Modulation of turbulent channel flow laden with contaminated microbubbles

Abstract

Examining the interaction between microbubbles and turbulence in vertical channel flow is done in this thesis. An Eulerian?Lagrangian approach based on pseudo-spectral direct numerical simulation is used. Babbles, due to their small size, are treated as solid spheres subject to gravity, added mass, pressure gradient, Basset, drag and lift forces, and they are momentum coupled with the fluid. A downward channel flow configuration of water at shear Reynolds number 〖Re〗_τ=360 and three different bubble diameters are considered and tested (d=110μm,220μm and 330μm) where the bubbles are considered to be non-deformable since they are of small Eotvos Eo number and with no-slip condition applies at bubble surface. As some previous studies, this examination confirms different bubbles distribution in the downflow configuration such as preventing bubbles from reaching the near-wall region. Because of the local momentum exchange with the carrier fluid as well as to the bubble distribution differences, significant decrease of both liquid flow rate and wall shear are observed.
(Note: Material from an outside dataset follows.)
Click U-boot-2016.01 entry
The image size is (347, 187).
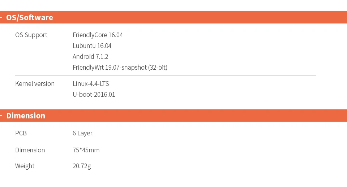click(x=94, y=95)
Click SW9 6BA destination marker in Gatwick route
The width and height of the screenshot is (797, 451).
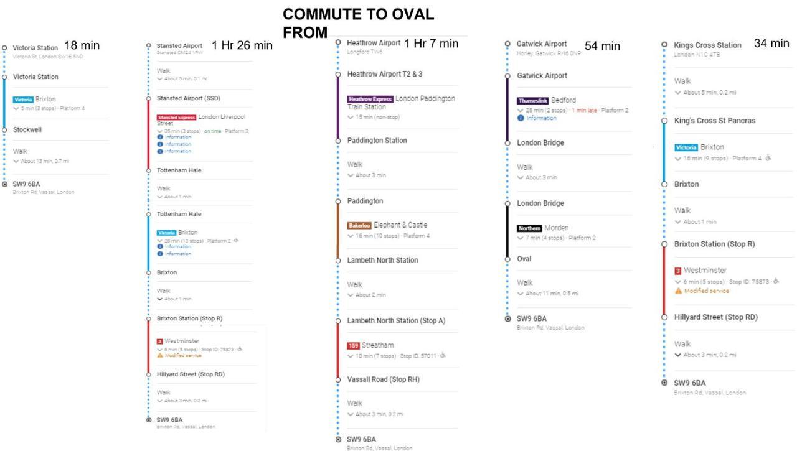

We discuss and analyze all the observed trends in this simulation.The Direct Numerical Simulation (DNS) is the mean used to study such a case. The results are compared with Kim et al. (1987) [30], which is considered as a reference to the turbulent simulation. Statistics related to velocity profile, particles profile and turbulence profile are simulated and discussed closely. This will make us try to understand the physics behind the behavior of the effect of microbubbles in a turbulent flow.